Study: Sarbanes-Oxley Playing Second Fiddle

Sarbanes-Oxley (SOX) compliance is taking a back seat to other governance and risk management initiatives, according to a new AMR Research study.

For the first time since AMR began polling IT and business executives on governance, risk management and compliance (GRC) in 2003, SOX is not at the top of the GRC priority list. While companies plan to increase spending on GRC projects by 7.4 percent to $32 billion this year, spending on SOX will tick up only 2 percent to $6.2 billion.

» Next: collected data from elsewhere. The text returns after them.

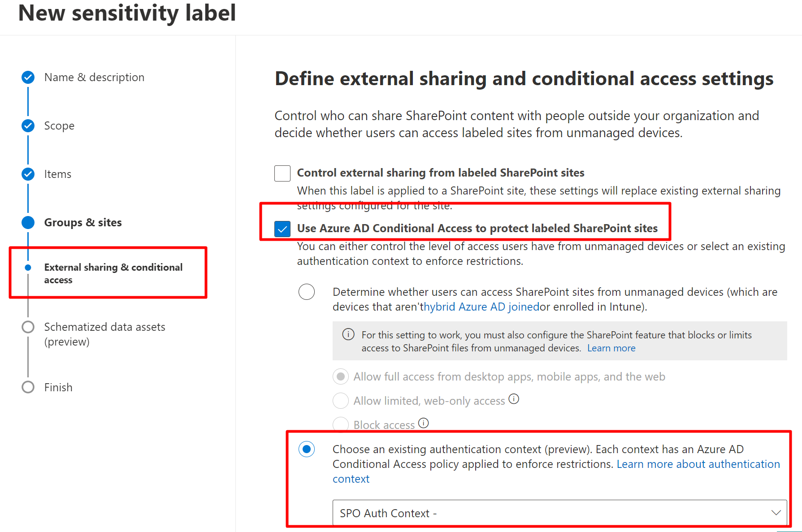The width and height of the screenshot is (802, 532).
Task: Click info icon next to Allow limited, web-only access
Action: click(x=514, y=399)
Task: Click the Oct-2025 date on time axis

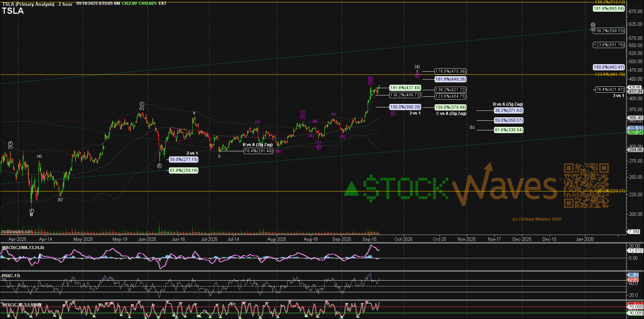Action: click(403, 239)
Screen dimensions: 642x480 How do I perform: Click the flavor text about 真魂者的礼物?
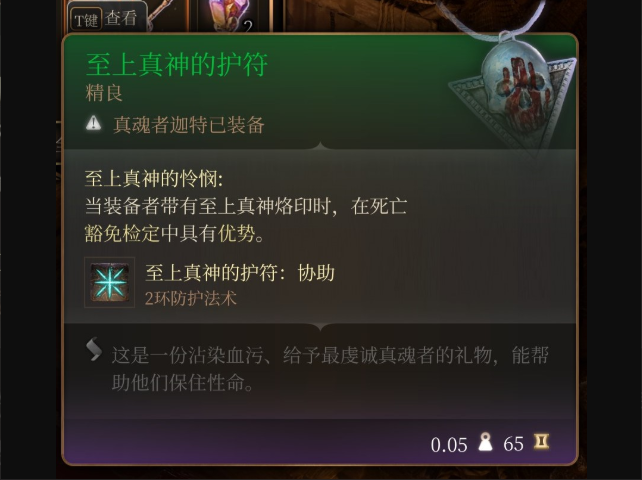(330, 369)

Survey respondents indicated that SOX may still be on their to-do lists, but 31 percent say better management and mitigation of risk is what is really driving GRC investment this year.

"In this economic climate, companies can no longer focus solely on reactive spending to meet each new regulation," wrote John Hagerty, vice president and research fellow at AMR Research as part of the study. "As executives are becoming aware of how different business and IT risks affect their bottom line, their spending focus is shifting toward approaching risk strategically, not just tactically."

The increase in overall GRC spending reverses a trend over the past few years that had seen governance and risk management initiatives shrinking as companies streamlined their compliance efforts. AMR attributes the upswing to a renewed awareness of risk.

Researchers also found that executives are looking guidance framing risk in the context of their business. As a result, GRC remains people intensive with two-thirds of IT?s GRC earmarks?some $21.5 billion overall?going to services and headcount in 2008.

AMR collected responses from 424 IT and line-of-business leaders across all industry sectors in the United States, Germany, and Japan for the survey.